- Passage provided -
## start

The moratorium ensures that the Corporate Debtor (“CD”) continues as a going concern during the CIRP and sustains operational viability by preventing disruption of assets essential to ongoing business operations. In cases involving leased or third-party property, the lessor does not have a conventional “claim” under the IBC, as their assets are not part of the insolvency estate under Explanation (a) to Section 18 of the IBC, which excludes assets owned by a third party but held by the CD under trust or contractual arrangements, including bailment. Before the Supreme Court’s clarification in Sincere Securities Pvt. Ltd. v Chandrakant Khemka, recovery of possession was nevertheless barred during the moratorium, as repossession was seen to interrupt business continuity and frustrate the resolution process.


This strict interpretation was reflected in M/s. Navbharat Castings LLP v Moser Baer India Ltd. (2018), where the NCLAT held that under Section 14(1)(d), a landlord cannot recover possession of leased premises during moratorium, even after an eviction decree. Similarly, in Ms. Rajalakshmi Vardarajan, RP v G. Dhananjaya Naidu (2021), the tribunal ruled that property physically occupied by the CD could not be repossessed until the moratorium concluded. The same approach was followed in Divyesh Desai v GIDC (2025), where even termination of a high-cost lease was treated as a prohibited recovery of property under Section 14(1)(d), compelling the CD to retain a loss-making asset.


Section 14(1)(b) of the Insolvency and Bankruptcy Code prohibits “transferring, encumbering, alienating or disposing of by the corporate debtor any of its assets or any legal right or beneficial interest therein.” On a plain reading, this clause appears to prevent the corporate debtor from giving up possession of leased property during the moratorium, as such surrender could be viewed as a form of disposal of its legal interest. The Supreme Court in Sincere Securities, however, filled this interpretative gap by clarifying that the moratorium cannot compel the corporate debtor to retain commercially unviable assets. By upholding the Committee of Creditors’ commercial wisdom to voluntarily surrender a leased property when continued occupation undermines value, the Court introduced a pragmatic balance between statutory protection and business efficiency, which is a significant step toward harmonising insolvency principles with economic reality.

## end

- Dataset extract -
## start

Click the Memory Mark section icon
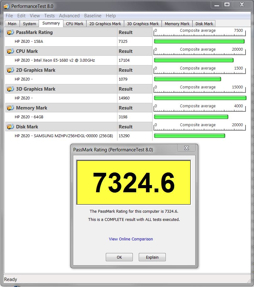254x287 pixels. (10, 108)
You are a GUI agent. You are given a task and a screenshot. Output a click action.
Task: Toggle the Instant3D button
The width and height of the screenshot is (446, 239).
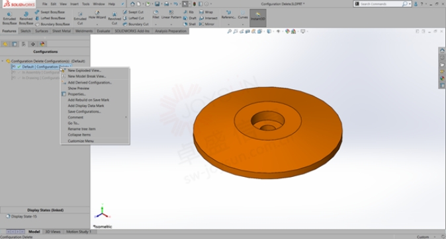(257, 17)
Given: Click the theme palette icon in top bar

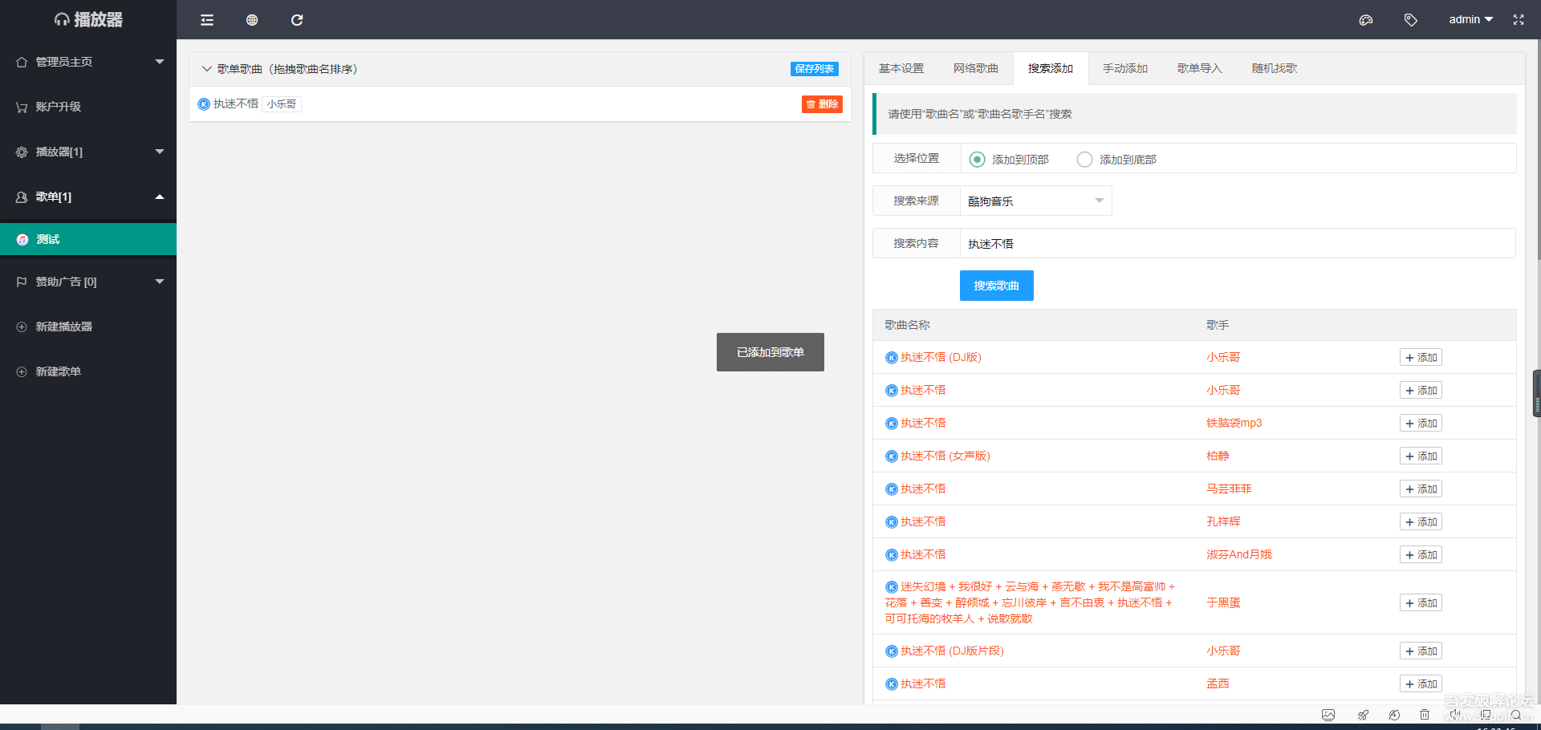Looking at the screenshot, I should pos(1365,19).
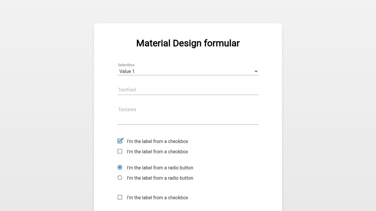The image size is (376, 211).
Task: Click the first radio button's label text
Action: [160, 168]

## end

- Exercise 1 -
According to the passage on the insolvency moratorium, under which provision did the NCLAT in M/s. Navbharat Castings LLP v Moser Baer India Ltd. hold that a landlord cannot recover leased premises during the moratorium?
- Exercise 2 -
Update the passage on the insolvency moratorium from "The moratorium ensures" up to and including "the resolution process.", replacing "moratorium" with "standstill".

- Complete output 1 -
Section 14(1)(d)

- Complete output 2 -
The standstill ensures that the Corporate Debtor (“CD”) continues as a going concern during the CIRP and sustains operational viability by preventing disruption of assets essential to ongoing business operations. In cases involving leased or third-party property, the lessor does not have a conventional “claim” under the IBC, as their assets are not part of the insolvency estate under Explanation (a) to Section 18 of the IBC, which excludes assets owned by a third party but held by the CD under trust or contractual arrangements, including bailment. Before the Supreme Court’s clarification in Sincere Securities Pvt. Ltd. v Chandrakant Khemka, recovery of possession was nevertheless barred during the standstill, as repossession was seen to interrupt business continuity and frustrate the resolution process.